Neither Dayton nor Franken was due to be on the full tour, but they planned to join up at various stops it would make on college campuses, labor halls, coffee shops and satellite party offices. The tour ends Monday night with a rally in downtown St. Paul.

Jeff Johnson, the Republican nominee for governor, kicked off his own final push at a suburban bus terminal. There, he stationed himself underneath a heater as he greeted commuters. "Hi, I'm Jeff Johnson. I'm running for governor," he said as he extended his hand. And he repeated the drill dozens of times. His schedule had him headed later to New Ulm, Fairmont and Worthington.

After events around the metro Wednesday morning, Republican Senate candidate Mike McFadden headed to Duluth as part of a swing that will take him across the state. From there, he said he'll head up the Iron Range, meeting with miners at dawn Thursday before continuing to Grand Rapids.

"It's both converting people and it is just driving out our base and continuing the enthusiasm," McFadden said.

The GOP didn't plan a coordinated barnstorming tour as it has in years' past. Republican Party chairman Keith Downey said the candidates were doing their own trips with likely intersections along the way.

"The thinking is it would actually be more effective for our candidates to have their respective journeys across the state, get more coverage and hit more places along the way," Downey said.

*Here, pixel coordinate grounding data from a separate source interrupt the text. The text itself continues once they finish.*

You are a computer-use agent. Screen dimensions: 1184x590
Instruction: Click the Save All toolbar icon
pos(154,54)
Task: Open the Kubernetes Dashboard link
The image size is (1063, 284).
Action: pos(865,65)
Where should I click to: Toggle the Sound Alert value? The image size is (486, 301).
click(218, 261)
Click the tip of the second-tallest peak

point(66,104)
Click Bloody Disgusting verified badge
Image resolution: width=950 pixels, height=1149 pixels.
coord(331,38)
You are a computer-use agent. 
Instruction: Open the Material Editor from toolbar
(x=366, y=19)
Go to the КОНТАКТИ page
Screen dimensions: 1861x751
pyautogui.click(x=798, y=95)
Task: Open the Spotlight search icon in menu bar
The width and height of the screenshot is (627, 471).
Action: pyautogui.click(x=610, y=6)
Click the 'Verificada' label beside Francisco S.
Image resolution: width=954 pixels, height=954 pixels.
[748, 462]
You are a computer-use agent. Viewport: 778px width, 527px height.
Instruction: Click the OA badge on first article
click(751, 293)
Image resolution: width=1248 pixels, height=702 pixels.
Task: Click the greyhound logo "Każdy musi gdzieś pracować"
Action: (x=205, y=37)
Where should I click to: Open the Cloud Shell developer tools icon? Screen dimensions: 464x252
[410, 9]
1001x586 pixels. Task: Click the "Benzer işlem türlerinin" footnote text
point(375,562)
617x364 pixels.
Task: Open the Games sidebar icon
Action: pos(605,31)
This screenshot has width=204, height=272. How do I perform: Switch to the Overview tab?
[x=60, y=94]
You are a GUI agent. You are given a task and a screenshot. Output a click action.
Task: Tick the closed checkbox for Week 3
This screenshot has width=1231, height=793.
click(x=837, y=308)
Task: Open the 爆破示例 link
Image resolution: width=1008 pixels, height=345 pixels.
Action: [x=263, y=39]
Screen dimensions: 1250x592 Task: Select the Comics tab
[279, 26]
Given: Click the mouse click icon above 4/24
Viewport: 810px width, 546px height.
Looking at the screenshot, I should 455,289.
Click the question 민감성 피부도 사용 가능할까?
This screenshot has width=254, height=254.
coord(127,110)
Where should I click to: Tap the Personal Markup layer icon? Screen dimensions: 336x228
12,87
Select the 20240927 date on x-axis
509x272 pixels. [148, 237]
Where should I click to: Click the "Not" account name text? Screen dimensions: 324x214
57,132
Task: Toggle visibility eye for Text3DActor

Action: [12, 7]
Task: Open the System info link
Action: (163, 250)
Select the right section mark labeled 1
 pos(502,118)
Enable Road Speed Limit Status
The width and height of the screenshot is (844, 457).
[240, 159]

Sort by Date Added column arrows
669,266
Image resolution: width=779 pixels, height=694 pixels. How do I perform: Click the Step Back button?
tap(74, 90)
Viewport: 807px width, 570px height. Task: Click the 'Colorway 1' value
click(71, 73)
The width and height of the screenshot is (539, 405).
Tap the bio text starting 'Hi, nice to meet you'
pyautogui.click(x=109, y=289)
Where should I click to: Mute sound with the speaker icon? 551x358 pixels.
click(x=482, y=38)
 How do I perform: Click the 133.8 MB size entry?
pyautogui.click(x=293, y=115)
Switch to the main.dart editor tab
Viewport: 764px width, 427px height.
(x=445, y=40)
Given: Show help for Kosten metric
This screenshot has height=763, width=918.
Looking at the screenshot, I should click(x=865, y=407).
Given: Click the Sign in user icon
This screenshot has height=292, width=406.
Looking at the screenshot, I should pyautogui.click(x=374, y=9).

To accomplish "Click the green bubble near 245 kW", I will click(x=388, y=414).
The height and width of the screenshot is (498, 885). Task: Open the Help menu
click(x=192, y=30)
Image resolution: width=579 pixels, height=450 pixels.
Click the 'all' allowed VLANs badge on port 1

Back at the Capitol, Democratic Sen. Amy Klobuchar playfully poked fun at Franken for his whisker of a win last time — by 312 votes — after a recount and court battle that dragged on for seven months. "The latest polls show Al not 10 votes ahead but 10 points ahead," she said.

Throughout this campaign, Franken and fellow Democrats have brought up his close margin in 2008 as a way to keep pressure on supporters to actually show up. Dayton also endured a recount in 2010, but he finished with an 8,770-vote cushion.

"Wow! Eighty-eight hundred votes," Franken said. "Whoa! Would I kill for that."